Warning	At least one KPI has crossed its warning level.
Critical	At least one KPI has crossed its critical level.
Unknown	No KPIs have reported yet (newly created, or awaiting first evaluation).

Dependencies

Services rarely fail in isolation. You can record upstream and downstream relationships between services and view them as a dependency graph, so when a service degrades you can see what it relies on and what relies on it. This turns a single red KPI into context: is checkout unhealthy because checkout broke, or because the payments service it depends on did?

KPI Anomaly Detection

Thresholds catch values you can name in advance; anomaly detection catches the ones you cannot. Each KPI is given a baseline, a per-KPI statistical profile of its normal range that accounts for daily and weekly seasonality, and LogPulse flags when the current value departs from it, even while it is still inside the static thresholds.
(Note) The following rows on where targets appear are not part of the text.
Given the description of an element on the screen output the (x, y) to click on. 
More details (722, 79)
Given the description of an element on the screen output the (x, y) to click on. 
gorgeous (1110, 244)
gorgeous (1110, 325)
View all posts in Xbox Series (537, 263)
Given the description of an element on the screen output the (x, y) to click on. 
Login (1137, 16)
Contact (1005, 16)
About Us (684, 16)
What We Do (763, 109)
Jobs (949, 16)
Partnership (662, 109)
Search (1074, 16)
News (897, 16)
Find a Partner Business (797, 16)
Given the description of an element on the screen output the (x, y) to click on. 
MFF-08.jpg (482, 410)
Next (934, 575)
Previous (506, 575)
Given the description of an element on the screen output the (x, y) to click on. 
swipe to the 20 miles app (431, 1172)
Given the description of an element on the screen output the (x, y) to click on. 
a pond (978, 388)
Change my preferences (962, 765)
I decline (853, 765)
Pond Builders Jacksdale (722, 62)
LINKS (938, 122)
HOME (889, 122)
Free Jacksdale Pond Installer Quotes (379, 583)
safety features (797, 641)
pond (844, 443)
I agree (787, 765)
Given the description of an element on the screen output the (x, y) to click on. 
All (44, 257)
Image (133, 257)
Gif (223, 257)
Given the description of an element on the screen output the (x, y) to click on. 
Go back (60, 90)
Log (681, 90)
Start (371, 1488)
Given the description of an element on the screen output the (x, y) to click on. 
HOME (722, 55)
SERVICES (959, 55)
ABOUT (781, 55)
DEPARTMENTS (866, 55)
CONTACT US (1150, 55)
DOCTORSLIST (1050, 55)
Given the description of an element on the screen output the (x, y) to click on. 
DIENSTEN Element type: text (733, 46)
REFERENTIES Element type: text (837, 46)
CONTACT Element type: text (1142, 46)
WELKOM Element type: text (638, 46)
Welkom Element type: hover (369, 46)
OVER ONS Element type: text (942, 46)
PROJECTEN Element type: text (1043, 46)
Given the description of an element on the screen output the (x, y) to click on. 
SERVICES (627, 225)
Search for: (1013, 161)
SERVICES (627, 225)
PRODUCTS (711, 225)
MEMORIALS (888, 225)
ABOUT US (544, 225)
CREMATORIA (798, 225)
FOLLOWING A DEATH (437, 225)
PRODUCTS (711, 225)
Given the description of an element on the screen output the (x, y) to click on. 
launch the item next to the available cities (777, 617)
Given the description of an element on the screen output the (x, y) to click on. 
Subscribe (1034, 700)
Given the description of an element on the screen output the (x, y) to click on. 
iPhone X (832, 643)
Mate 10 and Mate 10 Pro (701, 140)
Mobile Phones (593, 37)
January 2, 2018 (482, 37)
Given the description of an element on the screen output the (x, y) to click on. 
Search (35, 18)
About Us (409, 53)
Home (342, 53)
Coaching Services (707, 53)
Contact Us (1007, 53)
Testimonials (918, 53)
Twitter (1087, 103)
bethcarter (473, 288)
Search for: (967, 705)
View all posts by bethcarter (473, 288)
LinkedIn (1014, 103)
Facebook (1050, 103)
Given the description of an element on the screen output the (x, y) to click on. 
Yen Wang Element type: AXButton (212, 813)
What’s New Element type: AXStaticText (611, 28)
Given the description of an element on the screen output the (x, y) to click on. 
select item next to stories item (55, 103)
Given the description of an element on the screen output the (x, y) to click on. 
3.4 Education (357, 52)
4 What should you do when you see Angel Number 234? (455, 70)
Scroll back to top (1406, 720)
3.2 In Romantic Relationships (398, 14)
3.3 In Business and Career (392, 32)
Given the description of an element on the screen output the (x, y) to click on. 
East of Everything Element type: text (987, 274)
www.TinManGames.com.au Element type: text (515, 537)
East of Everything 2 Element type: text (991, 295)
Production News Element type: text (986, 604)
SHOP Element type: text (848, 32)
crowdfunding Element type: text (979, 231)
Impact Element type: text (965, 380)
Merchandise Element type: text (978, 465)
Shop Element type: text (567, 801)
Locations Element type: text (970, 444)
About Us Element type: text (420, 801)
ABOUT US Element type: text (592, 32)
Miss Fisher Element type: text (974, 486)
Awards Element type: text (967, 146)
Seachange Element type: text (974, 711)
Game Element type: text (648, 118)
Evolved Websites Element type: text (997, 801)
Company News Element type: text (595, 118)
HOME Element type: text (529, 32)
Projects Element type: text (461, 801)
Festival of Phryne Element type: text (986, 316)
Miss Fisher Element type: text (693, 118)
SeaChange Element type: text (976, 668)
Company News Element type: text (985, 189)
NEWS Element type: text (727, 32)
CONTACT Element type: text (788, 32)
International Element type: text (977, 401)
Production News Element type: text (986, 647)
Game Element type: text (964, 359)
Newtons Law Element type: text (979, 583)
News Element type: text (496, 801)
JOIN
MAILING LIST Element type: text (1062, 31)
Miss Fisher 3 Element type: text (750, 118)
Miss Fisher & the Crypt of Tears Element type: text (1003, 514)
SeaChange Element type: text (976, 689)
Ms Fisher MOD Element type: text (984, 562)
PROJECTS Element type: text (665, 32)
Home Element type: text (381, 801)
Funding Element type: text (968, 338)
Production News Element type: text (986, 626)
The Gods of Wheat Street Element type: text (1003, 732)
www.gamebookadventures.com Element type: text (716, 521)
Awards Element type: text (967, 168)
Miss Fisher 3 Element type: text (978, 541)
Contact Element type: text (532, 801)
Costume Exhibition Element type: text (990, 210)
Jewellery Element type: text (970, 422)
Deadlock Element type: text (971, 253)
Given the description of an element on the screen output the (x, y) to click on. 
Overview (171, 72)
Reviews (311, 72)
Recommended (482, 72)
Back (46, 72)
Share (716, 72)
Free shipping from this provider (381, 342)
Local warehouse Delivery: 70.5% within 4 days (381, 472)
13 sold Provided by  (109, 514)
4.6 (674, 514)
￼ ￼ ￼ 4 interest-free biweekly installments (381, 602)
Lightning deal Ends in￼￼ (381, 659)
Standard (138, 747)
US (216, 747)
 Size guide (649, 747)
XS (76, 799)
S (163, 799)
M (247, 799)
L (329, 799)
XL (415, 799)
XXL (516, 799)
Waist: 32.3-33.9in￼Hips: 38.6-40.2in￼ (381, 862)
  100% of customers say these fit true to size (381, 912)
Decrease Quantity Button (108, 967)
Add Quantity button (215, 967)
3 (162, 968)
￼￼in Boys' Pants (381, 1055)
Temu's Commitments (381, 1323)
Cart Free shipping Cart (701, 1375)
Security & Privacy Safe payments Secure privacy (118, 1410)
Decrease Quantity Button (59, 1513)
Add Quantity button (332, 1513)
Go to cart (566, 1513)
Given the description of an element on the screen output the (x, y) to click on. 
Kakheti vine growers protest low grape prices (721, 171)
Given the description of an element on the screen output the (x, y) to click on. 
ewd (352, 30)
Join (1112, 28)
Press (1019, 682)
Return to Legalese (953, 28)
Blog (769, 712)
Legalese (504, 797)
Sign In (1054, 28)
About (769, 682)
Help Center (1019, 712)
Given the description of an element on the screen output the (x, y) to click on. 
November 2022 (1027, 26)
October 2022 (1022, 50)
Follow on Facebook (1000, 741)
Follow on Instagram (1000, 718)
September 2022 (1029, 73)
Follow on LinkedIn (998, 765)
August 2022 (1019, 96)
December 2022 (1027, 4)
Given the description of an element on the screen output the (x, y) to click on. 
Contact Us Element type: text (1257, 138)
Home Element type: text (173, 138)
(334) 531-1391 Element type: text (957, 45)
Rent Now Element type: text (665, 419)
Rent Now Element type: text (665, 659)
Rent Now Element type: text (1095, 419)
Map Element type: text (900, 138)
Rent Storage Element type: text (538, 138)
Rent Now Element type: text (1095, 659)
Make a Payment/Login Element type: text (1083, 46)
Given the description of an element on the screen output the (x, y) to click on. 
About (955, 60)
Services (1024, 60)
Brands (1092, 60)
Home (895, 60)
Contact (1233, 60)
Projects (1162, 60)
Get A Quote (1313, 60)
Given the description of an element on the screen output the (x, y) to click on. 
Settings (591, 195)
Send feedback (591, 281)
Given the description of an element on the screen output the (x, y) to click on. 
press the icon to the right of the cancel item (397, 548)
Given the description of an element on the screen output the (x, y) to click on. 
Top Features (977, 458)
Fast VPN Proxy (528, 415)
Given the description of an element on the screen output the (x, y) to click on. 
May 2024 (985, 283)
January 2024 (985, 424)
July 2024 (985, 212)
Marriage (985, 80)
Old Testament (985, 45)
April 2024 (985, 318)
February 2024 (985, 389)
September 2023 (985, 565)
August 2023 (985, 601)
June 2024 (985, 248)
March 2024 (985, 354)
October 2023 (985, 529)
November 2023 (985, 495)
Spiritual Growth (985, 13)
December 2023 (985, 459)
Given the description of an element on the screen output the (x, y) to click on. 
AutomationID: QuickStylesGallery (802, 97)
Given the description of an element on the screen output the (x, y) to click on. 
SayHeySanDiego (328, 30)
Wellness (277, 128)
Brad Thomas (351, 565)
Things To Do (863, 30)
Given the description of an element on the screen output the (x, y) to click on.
Anomalies surface on the service's Anomalies tab with the affected entity, the time the deviation started, and a severity. A per-KPI sensitivity setting controls how far from baseline a value must drift before it is flagged. Lower it to catch subtle drift, raise it to only flag dramatic swings.

Tip

Anomalies and thresholds are complementary: a threshold tells you a service has breached its objective; an anomaly warns you it is trending toward one before it does.

Entity 360

Every member of a service is an entity with its own unified view. Entity 360 combines an observability lens, the services, KPIs, and telemetry tracked for the entity, with a security lens of accumulated risk and reputation. The same view is reachable from the Observability hub and from the security side, so an SRE and an analyst arrive at the same full-context page from different directions. See the Security Monitoring (SIEM) page for the security lens.